# Stored records
════════════════

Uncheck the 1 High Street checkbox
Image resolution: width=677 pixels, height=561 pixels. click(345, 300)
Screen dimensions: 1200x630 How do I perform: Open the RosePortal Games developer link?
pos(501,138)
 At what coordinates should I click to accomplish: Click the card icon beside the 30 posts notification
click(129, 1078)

════════════════

# WHAT TO DO
Give back exactly the lines from the one containing "At what coordinates" through the last line of the records.

# EXPECTED ANSWER
 At what coordinates should I click to accomplish: Click the card icon beside the 30 posts notification
click(129, 1078)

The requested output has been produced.